Exercise instructions:
From the data, return each line holding the word "Accept".

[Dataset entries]
──────────

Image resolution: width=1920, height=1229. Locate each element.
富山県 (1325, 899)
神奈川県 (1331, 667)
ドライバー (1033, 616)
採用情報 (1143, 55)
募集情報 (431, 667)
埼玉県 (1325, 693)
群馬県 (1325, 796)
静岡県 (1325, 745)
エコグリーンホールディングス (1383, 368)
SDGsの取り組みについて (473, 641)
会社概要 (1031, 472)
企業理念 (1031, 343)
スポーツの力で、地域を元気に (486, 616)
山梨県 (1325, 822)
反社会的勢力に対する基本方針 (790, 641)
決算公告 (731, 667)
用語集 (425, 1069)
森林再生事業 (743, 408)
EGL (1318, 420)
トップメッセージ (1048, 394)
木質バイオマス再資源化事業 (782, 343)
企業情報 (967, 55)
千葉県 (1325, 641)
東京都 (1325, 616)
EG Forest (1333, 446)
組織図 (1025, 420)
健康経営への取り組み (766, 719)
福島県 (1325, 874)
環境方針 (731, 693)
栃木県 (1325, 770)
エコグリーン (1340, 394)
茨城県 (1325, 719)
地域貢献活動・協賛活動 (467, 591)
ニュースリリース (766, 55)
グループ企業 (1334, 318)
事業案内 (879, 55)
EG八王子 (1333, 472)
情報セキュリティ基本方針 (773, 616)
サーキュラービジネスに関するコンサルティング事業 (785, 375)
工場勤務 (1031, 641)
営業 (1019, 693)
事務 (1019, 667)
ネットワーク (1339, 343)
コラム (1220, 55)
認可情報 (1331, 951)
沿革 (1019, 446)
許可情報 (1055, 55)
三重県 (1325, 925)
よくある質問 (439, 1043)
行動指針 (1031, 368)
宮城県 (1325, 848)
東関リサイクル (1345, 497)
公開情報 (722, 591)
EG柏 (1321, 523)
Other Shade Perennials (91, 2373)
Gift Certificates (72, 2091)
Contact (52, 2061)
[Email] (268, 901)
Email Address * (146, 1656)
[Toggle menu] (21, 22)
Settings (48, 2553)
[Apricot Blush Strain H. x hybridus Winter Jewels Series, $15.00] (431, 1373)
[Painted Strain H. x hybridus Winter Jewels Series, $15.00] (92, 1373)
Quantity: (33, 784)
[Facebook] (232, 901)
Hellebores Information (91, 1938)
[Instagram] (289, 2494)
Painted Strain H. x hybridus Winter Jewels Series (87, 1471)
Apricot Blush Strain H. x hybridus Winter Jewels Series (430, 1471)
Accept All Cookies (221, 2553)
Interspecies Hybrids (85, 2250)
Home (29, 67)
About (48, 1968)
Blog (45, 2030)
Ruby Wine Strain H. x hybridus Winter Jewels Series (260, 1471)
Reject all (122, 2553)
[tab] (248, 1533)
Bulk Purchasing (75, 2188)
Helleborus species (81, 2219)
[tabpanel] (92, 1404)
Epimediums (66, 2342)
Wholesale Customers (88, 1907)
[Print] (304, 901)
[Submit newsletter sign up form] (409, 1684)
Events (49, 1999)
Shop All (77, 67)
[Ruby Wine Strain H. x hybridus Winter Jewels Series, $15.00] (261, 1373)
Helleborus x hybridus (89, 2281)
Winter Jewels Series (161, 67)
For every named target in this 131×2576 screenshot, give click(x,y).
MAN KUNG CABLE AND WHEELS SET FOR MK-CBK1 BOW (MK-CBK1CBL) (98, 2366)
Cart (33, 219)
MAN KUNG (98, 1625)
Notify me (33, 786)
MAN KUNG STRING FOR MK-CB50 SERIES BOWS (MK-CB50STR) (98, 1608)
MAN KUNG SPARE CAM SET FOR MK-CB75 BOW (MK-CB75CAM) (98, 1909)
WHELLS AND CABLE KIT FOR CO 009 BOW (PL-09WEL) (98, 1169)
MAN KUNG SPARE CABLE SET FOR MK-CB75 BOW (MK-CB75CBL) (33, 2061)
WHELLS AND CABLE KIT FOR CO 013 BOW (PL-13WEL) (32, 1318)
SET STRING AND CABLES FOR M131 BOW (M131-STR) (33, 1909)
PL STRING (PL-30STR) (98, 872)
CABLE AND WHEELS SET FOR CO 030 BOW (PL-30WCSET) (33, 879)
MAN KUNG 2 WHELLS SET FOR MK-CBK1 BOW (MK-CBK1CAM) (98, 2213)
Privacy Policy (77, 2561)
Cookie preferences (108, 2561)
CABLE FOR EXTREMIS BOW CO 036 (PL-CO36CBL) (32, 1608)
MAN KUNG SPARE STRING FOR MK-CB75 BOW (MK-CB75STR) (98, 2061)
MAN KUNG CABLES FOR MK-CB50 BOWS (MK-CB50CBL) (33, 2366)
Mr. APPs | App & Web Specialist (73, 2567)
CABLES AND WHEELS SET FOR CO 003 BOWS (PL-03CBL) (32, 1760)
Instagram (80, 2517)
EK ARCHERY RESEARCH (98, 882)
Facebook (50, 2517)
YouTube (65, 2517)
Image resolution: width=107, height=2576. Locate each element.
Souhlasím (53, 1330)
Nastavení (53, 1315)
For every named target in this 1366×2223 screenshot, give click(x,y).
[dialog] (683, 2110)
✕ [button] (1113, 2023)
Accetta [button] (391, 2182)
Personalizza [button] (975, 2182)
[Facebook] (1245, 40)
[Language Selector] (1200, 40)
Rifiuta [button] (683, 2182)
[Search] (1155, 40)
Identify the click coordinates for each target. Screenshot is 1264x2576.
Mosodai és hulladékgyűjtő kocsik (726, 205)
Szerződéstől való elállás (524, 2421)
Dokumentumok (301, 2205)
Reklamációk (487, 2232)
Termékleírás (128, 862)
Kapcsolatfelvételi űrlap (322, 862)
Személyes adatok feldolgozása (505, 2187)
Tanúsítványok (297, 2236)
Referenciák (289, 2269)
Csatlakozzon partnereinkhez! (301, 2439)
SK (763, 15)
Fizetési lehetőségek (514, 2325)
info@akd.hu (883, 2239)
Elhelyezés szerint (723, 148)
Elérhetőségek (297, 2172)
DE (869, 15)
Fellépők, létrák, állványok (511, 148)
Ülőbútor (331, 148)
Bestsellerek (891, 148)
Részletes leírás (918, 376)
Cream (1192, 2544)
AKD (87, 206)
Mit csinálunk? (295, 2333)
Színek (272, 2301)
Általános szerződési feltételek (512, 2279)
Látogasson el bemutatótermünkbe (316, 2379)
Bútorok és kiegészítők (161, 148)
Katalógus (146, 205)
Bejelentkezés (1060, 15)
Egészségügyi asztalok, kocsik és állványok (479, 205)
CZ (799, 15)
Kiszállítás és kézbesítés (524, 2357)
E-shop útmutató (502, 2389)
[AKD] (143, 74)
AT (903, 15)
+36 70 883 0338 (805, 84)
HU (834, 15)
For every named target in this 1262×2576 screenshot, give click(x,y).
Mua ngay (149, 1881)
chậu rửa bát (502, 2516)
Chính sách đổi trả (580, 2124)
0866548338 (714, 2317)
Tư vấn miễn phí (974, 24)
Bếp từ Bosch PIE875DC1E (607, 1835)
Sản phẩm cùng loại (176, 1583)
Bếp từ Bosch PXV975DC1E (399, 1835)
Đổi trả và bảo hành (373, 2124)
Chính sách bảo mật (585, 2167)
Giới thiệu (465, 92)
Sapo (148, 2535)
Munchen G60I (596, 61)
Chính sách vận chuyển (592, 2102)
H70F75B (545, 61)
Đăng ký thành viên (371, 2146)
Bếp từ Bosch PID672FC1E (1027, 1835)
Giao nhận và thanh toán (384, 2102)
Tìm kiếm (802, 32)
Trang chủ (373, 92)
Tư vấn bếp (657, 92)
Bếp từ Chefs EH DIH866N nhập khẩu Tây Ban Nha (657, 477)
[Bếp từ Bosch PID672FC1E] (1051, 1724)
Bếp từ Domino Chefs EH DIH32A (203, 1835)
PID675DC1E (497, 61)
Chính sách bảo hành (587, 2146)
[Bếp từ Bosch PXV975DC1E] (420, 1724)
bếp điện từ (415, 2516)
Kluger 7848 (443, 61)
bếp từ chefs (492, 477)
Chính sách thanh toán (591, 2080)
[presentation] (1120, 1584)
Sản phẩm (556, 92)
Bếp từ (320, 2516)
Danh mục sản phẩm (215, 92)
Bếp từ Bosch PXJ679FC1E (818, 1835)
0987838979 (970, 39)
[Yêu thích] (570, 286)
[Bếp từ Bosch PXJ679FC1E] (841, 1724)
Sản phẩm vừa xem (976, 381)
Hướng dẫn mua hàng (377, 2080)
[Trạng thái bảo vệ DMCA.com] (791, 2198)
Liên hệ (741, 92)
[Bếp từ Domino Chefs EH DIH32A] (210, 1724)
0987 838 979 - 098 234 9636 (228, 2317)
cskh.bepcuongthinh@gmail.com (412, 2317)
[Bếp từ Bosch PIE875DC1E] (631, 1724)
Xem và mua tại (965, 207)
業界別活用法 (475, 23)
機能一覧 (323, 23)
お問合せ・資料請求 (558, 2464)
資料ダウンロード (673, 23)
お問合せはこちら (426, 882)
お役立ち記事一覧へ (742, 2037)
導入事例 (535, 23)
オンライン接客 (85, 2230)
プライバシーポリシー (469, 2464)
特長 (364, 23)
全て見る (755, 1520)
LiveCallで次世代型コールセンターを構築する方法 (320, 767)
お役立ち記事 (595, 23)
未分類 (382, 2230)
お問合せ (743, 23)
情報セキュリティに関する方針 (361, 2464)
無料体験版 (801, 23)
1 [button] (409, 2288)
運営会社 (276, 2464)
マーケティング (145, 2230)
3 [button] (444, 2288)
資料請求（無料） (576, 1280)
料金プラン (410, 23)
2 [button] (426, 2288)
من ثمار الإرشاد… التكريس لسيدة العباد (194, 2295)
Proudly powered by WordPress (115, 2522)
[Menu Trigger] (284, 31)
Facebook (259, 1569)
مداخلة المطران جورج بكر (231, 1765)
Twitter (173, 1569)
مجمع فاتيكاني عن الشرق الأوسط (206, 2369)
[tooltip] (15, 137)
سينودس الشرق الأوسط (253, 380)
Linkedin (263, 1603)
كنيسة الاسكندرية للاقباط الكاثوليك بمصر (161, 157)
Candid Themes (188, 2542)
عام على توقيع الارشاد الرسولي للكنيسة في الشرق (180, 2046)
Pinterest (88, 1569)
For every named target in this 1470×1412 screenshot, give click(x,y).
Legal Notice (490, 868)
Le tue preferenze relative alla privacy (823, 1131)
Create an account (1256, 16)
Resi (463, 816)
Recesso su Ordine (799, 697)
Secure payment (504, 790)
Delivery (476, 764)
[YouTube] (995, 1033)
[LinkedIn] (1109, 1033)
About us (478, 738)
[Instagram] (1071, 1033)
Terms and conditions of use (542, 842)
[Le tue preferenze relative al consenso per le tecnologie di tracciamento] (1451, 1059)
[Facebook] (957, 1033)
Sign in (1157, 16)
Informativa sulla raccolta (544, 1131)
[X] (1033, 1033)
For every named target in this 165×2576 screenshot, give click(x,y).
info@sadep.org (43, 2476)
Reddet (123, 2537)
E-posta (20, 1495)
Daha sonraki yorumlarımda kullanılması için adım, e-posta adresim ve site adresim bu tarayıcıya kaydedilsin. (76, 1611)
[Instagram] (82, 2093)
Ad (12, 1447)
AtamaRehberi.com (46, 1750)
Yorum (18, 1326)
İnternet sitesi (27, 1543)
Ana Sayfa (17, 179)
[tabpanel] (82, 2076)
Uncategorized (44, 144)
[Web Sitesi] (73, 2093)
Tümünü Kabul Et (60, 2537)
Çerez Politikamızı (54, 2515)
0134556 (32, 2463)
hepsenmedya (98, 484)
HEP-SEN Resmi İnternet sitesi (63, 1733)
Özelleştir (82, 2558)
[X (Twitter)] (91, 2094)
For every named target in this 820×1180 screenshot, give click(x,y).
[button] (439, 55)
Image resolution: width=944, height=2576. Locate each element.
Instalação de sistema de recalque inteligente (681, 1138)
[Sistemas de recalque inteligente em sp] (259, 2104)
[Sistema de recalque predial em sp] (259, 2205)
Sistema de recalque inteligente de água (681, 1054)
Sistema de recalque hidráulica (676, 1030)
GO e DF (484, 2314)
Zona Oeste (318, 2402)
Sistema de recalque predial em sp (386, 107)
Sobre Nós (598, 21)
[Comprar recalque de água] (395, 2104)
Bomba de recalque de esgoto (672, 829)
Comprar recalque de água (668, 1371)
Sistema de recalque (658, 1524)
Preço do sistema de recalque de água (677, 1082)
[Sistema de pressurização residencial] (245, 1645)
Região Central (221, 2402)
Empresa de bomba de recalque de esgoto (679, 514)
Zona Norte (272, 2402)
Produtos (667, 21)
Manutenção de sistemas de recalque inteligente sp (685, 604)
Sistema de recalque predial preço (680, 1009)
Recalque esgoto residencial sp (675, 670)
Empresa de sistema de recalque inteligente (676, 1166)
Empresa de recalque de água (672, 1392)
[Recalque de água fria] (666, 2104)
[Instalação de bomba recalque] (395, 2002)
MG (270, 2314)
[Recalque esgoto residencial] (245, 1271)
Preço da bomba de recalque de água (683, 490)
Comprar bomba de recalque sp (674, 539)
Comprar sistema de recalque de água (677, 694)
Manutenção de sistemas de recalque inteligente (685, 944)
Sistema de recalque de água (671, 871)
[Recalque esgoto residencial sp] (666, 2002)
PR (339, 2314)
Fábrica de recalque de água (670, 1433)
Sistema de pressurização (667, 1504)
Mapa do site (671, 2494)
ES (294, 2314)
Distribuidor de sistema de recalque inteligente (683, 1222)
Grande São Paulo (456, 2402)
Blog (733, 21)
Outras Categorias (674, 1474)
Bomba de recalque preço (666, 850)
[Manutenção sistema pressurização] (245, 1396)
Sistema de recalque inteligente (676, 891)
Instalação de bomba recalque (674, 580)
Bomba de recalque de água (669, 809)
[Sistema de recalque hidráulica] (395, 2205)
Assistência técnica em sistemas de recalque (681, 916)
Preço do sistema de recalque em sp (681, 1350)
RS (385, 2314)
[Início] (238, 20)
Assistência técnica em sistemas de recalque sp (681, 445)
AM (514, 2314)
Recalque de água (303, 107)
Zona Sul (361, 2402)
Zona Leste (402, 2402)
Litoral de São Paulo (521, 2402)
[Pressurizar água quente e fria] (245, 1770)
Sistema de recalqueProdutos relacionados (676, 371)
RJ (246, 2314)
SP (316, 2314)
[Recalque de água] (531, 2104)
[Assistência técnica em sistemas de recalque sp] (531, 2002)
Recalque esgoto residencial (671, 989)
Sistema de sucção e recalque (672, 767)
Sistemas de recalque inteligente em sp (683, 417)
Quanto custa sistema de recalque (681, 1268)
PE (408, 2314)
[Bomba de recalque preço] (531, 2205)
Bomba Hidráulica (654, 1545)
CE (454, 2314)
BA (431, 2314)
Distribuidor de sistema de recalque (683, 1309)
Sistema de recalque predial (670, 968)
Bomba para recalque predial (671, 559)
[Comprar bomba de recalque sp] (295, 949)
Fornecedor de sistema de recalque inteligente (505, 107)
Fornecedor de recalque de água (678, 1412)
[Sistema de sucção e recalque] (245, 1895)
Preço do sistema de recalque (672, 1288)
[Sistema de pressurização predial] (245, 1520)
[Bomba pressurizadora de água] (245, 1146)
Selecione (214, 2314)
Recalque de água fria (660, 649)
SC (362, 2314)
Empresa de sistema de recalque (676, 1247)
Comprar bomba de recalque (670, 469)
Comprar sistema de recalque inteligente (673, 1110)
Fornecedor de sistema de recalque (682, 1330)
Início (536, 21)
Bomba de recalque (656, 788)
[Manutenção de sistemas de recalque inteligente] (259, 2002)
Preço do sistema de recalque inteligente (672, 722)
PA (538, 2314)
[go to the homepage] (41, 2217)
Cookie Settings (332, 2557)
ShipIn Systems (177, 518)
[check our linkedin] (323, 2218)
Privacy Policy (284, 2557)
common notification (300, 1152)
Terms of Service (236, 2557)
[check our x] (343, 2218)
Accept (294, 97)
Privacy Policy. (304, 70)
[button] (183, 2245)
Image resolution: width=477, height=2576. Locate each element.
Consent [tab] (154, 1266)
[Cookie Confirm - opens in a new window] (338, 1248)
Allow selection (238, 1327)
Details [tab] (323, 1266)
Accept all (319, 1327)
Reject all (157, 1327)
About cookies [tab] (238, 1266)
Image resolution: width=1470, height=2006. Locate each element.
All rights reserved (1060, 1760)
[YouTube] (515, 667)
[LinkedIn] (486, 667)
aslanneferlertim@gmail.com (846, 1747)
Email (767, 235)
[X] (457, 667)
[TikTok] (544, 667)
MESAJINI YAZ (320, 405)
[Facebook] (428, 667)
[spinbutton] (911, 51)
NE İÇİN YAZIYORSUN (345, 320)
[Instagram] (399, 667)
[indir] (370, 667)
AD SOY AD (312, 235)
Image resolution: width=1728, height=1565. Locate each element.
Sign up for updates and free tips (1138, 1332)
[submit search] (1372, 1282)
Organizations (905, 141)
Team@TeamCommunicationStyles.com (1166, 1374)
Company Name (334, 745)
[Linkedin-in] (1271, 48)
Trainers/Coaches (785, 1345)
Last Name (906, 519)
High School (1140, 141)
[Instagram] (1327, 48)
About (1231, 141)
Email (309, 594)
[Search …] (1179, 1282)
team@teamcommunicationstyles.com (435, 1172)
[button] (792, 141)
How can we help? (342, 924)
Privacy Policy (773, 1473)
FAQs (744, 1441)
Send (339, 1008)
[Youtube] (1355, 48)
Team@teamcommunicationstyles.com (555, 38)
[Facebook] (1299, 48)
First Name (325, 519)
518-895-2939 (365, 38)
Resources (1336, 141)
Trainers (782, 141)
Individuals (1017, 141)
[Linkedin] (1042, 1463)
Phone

──────────

Task answer:
Accept All Cookies (221, 2553)
Accept (294, 97)
Accept all (319, 1327)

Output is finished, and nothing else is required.